◆ PROBLEM STATEMENT: Down to the last line, restate the material below exactly.

◆ DATA PROVIDED:
------

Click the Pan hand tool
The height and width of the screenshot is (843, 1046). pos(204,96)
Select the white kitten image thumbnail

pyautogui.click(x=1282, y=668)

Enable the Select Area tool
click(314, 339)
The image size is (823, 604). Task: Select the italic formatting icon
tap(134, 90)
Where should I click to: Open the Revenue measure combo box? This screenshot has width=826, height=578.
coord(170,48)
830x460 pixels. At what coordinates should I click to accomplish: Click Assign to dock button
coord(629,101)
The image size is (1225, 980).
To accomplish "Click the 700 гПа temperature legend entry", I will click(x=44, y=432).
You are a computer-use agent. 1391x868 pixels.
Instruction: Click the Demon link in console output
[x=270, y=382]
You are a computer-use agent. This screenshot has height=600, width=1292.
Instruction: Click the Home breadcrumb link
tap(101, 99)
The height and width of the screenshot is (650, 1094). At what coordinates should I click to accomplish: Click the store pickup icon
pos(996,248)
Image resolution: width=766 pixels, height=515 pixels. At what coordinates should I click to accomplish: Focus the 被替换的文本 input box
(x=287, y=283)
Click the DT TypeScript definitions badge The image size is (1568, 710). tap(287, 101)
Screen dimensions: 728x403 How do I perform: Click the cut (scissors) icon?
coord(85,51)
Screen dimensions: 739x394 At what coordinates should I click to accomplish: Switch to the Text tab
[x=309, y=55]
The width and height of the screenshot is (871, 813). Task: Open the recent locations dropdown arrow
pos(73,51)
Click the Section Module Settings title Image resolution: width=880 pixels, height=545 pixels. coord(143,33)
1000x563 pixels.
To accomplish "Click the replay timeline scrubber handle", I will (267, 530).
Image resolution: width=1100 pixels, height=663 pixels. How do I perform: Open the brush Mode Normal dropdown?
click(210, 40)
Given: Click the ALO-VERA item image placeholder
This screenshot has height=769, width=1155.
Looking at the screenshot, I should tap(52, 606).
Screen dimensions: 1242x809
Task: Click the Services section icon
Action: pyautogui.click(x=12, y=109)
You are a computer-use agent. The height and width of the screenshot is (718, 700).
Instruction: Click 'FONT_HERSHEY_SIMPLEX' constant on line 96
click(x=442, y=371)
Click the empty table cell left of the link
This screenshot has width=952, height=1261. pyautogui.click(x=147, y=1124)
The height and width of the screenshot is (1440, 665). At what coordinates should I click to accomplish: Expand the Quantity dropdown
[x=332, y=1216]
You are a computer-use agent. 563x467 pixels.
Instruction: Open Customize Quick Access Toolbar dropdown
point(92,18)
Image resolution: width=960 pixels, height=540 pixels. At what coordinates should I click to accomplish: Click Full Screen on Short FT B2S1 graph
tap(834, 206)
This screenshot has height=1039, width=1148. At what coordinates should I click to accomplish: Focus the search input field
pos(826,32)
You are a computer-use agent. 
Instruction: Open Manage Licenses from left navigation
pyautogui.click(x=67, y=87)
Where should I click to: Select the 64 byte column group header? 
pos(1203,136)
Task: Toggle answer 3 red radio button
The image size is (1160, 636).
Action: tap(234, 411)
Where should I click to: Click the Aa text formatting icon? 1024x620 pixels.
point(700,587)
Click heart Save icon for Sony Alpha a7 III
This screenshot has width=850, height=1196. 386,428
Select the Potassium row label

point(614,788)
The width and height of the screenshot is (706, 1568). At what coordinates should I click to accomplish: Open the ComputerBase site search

------

◆ ANSWER BELOW:
Click the Pan hand tool
The height and width of the screenshot is (843, 1046). pos(204,96)
Select the white kitten image thumbnail

pyautogui.click(x=1282, y=668)

Enable the Select Area tool
click(314, 339)
The image size is (823, 604). Task: Select the italic formatting icon
tap(134, 90)
Where should I click to: Open the Revenue measure combo box? This screenshot has width=826, height=578.
coord(170,48)
830x460 pixels. At what coordinates should I click to accomplish: Click Assign to dock button
coord(629,101)
The image size is (1225, 980).
To accomplish "Click the 700 гПа temperature legend entry", I will click(x=44, y=432).
You are a computer-use agent. 1391x868 pixels.
Instruction: Click the Demon link in console output
[x=270, y=382]
You are a computer-use agent. This screenshot has height=600, width=1292.
Instruction: Click the Home breadcrumb link
tap(101, 99)
The height and width of the screenshot is (650, 1094). At what coordinates should I click to accomplish: Click the store pickup icon
pos(996,248)
Image resolution: width=766 pixels, height=515 pixels. At what coordinates should I click to accomplish: Focus the 被替换的文本 input box
(x=287, y=283)
Click the DT TypeScript definitions badge The image size is (1568, 710). tap(287, 101)
Screen dimensions: 728x403 How do I perform: Click the cut (scissors) icon?
coord(85,51)
Screen dimensions: 739x394 At what coordinates should I click to accomplish: Switch to the Text tab
[x=309, y=55]
The width and height of the screenshot is (871, 813). Task: Open the recent locations dropdown arrow
pos(73,51)
Click the Section Module Settings title Image resolution: width=880 pixels, height=545 pixels. coord(143,33)
1000x563 pixels.
To accomplish "Click the replay timeline scrubber handle", I will (267, 530).
Image resolution: width=1100 pixels, height=663 pixels. How do I perform: Open the brush Mode Normal dropdown?
click(210, 40)
Given: Click the ALO-VERA item image placeholder
This screenshot has height=769, width=1155.
Looking at the screenshot, I should tap(52, 606).
Screen dimensions: 1242x809
Task: Click the Services section icon
Action: pyautogui.click(x=12, y=109)
You are a computer-use agent. The height and width of the screenshot is (718, 700).
Instruction: Click 'FONT_HERSHEY_SIMPLEX' constant on line 96
click(x=442, y=371)
Click the empty table cell left of the link
This screenshot has width=952, height=1261. pyautogui.click(x=147, y=1124)
The height and width of the screenshot is (1440, 665). At what coordinates should I click to accomplish: Expand the Quantity dropdown
[x=332, y=1216]
You are a computer-use agent. 563x467 pixels.
Instruction: Open Customize Quick Access Toolbar dropdown
point(92,18)
Image resolution: width=960 pixels, height=540 pixels. At what coordinates should I click to accomplish: Click Full Screen on Short FT B2S1 graph
tap(834, 206)
This screenshot has height=1039, width=1148. At what coordinates should I click to accomplish: Focus the search input field
pos(826,32)
You are a computer-use agent. 
Instruction: Open Manage Licenses from left navigation
pyautogui.click(x=67, y=87)
Where should I click to: Select the 64 byte column group header? 
pos(1203,136)
Task: Toggle answer 3 red radio button
The image size is (1160, 636).
Action: tap(234, 411)
Where should I click to: Click the Aa text formatting icon? 1024x620 pixels.
point(700,587)
Click heart Save icon for Sony Alpha a7 III
This screenshot has width=850, height=1196. 386,428
Select the Potassium row label

point(614,788)
The width and height of the screenshot is (706, 1568). At what coordinates should I click to accomplish: Open the ComputerBase site search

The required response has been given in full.